Imaging examinations at the time of 48 weeks after blocking both endplate nutritional pathways showed obvious IDD changes, including significant disc height reduction and higher disc degeneration grading compared with the control group. Several histological examinations were carried out in the current study to confirm the IDD changes after blocking both endplate nutritional pathways, including the collapse of annulus fibrosus, the loss of notochordal and cartilage-like cells, the increase in collagen type I, and the decrease in collagen type II in the cement blocking discs.

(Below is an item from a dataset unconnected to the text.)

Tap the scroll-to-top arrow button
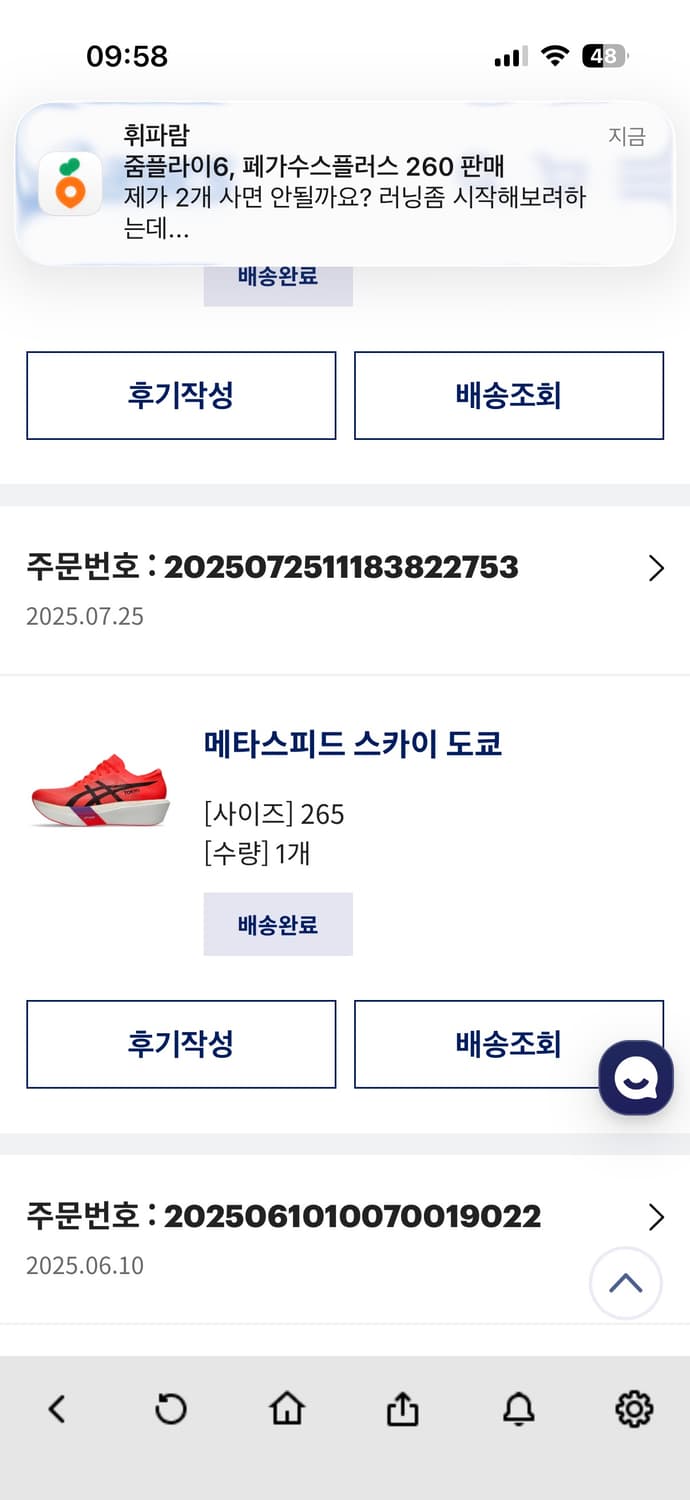Screen dimensions: 690x1500 pyautogui.click(x=625, y=1283)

Readers should be aware of limitations in our study. We chose the adjacent discs rather than the same segments in other goats as normal controls, which may more or less influence the results of our research because of the possible adjacent segment degeneration after bone cement injection. Furthermore, there were no positive controls by needle stick injury in the discs or other means in this study.

A mature goat model with both endplate nutritional pathways blocked by bone cement injection was established in the current study. The results after 48 weeks of bone cement intervention showed that the severe inhibition in the endplate nutritional pathways may result in IDD.